One of the most influential things that have happened in my stay in SCC was one of our programs called 'Alay Puso, Pamaskong Handog' - a Christmas fund drive. We actually had this one in elementary as well, but it was only during this time that I learned to appreciate it. Being part of the SCC, we were the ones tasked to pack and distribute the accumulated donations from the students to our less fortunate brothers in Malabon City. This program gave me the chance to get a glimpse of the ugly face of poverty and oppression. I still remember that time with piercing clarity. We went to some of the depressed areas in the city. These ‘depressed areas’ are the places where you cross bamboo poles to get to the other side and other houses, where with one wrong step, you'll swim in the icky stuff below.

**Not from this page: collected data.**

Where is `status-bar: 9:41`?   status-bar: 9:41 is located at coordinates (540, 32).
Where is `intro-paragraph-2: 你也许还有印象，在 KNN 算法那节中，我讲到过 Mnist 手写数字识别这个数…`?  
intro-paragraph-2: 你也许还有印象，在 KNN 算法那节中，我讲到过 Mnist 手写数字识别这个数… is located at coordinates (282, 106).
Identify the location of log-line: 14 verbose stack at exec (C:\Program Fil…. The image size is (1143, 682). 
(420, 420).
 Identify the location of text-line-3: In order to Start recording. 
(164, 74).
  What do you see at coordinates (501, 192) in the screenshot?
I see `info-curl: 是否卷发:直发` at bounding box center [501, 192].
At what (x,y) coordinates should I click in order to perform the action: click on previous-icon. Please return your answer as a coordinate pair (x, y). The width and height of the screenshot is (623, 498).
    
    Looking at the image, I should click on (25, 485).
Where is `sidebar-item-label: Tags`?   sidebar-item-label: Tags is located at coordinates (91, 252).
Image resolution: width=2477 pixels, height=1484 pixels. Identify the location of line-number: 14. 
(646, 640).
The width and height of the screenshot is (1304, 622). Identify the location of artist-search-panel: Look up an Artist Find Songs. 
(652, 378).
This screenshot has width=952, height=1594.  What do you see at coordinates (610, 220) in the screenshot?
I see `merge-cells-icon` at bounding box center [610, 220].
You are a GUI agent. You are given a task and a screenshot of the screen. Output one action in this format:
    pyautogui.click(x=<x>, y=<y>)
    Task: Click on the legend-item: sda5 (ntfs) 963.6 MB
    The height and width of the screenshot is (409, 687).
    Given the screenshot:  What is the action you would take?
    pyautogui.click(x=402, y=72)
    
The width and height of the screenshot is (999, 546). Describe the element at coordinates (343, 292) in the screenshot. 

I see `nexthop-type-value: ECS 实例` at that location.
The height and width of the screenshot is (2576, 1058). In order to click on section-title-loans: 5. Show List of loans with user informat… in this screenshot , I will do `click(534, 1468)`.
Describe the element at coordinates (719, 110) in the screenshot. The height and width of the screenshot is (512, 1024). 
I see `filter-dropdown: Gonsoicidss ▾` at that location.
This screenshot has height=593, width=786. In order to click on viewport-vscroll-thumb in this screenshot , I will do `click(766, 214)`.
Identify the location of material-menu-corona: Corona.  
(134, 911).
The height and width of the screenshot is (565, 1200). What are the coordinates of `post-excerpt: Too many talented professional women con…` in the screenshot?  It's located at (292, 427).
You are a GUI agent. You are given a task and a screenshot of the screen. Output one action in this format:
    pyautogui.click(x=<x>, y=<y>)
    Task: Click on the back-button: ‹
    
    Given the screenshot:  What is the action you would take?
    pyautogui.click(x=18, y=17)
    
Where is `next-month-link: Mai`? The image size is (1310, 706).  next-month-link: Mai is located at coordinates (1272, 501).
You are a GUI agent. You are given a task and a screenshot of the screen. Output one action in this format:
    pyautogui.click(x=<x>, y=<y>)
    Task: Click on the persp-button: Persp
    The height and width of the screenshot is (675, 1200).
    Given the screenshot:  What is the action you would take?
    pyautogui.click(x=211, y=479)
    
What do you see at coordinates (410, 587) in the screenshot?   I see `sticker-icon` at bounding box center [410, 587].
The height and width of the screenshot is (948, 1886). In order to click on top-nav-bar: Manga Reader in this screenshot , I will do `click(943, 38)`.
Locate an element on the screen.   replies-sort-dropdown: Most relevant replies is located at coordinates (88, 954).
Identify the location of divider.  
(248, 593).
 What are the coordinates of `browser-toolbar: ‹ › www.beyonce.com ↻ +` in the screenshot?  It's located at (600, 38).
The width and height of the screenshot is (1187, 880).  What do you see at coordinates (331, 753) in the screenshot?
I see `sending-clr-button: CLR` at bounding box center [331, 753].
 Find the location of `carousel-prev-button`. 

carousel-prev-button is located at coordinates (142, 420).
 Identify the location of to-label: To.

Because of that project, I discovered what I really wanted. I decided that I wanted to extend help to the less fortunate. I found myself eager to extend a hand to anyone in need. From that day forward, I pictured myself a social worker or a volunteer to various organizations who helped alleviate the poor’s state of living. These words of Kahlil Gibran in his work entitled ‘On Giving’ now echo on my head: "There are those who give and know not in pain in giving, nor do they seek joy nor give with mindfulness of virtue. They give as in yonder valley the myrtle breathes its fragrance into space. Through the hands of such as these God speaks, and from behind their eyes he smiles upon the earth." The council has taught me this.
My horizons expanded more on my senior year. It is in my final year in high school that I discovered things that I can do, things that I want to do, and talents repressed for the past years. Writing, for instance; I rediscovered my passion for words. I was often chosen to compete in various writing contests and won some of them. I was happy to win, but even happier to rediscover something I loved doing. In addition, I was also chosen to be one of the school’s representatives to our city’s ‘Boys and Girls’ Week Celebration’ wherein we actually take office in the city government.
With all the lessons, experiences and collected memories, I graduated from high school being one of the honor students and was awarded with other recognitions. After making through the torture named UPCAT, I now study in the University of the Philippines, my dream school.
This is how this society where I belong to shaped me. With inevitable circumstances and challenges it presented me, I became who I am today. Perhaps I wouldn’t have had this view in life if my parents haven’t separated or failed to be a part of the high school student council. As how it can be observed to everything that has been said, family and school are the two institutions that have been most influential in forming me into what I am today.
I’m positive that I’d encounter more tangled ravines of roads from now on and be continuously shaped and molded by the society I belong. I, in return, would still continue shaping this society into the society I would want it to become.